* [やること] 「Given: Open the VK social icon」を含む行から始めて「pyautogui.click(x=733, y=922)」を含む行で終わる部分を、「pixels」を「px」に置き換えて書き直してください。ほかはすべてそのままにしてください。

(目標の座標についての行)
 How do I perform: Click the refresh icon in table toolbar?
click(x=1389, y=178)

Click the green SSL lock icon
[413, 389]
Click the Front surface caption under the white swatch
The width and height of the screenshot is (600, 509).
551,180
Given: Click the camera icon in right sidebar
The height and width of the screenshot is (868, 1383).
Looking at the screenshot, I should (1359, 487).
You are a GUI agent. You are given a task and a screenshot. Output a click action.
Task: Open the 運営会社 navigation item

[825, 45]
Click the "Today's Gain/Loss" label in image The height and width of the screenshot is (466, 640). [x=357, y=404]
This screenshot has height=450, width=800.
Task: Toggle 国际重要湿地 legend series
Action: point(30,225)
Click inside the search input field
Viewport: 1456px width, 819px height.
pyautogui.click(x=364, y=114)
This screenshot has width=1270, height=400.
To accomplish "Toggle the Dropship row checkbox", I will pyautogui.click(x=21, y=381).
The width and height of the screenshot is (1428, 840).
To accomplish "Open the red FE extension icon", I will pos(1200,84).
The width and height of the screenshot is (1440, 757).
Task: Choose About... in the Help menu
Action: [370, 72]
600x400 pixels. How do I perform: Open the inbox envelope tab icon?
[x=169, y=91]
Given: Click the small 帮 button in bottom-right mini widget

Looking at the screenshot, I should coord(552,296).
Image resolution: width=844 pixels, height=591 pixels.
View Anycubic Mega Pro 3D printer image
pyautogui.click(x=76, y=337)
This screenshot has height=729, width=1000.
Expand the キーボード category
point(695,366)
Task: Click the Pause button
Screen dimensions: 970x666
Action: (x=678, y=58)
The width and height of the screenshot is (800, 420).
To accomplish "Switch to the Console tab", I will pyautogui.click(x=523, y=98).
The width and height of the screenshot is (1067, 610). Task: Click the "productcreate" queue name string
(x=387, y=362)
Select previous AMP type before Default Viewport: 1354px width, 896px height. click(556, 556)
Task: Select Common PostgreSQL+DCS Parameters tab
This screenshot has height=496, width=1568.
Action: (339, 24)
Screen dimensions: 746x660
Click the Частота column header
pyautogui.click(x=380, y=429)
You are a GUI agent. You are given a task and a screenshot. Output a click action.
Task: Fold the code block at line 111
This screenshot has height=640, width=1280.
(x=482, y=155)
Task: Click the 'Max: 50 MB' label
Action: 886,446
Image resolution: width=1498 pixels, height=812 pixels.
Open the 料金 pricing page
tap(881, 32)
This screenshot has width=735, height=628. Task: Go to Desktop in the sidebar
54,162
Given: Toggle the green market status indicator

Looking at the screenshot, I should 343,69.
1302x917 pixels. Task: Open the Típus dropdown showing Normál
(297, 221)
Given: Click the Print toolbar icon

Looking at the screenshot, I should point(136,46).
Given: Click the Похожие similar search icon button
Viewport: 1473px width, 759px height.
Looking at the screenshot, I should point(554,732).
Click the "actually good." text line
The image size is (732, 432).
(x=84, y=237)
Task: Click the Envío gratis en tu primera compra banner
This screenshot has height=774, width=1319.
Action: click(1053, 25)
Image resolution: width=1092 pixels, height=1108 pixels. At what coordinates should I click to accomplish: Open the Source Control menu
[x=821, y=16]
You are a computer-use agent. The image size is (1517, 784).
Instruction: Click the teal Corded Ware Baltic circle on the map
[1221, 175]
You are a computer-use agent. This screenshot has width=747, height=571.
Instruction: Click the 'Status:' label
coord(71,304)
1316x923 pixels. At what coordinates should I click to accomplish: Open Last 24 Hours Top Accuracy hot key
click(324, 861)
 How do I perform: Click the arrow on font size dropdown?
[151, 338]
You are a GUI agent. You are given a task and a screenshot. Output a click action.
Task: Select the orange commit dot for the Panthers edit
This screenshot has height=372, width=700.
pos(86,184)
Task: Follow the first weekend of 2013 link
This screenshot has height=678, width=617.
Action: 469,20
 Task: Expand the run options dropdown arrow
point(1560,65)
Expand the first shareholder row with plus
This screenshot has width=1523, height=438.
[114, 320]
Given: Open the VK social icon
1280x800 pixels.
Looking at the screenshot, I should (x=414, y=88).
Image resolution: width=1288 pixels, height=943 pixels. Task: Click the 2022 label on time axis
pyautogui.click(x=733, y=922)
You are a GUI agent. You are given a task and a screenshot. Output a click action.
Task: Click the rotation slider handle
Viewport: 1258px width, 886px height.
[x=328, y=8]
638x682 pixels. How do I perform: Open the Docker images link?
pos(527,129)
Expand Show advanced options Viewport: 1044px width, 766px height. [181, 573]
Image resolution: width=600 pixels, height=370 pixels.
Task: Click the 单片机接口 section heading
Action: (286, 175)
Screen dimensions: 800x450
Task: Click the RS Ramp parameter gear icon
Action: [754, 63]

* [正しい答え]
Given: Open the VK social icon
1280x800 px.
Looking at the screenshot, I should (x=414, y=88).
Image resolution: width=1288 px, height=943 px. Task: Click the 2022 label on time axis
pyautogui.click(x=733, y=922)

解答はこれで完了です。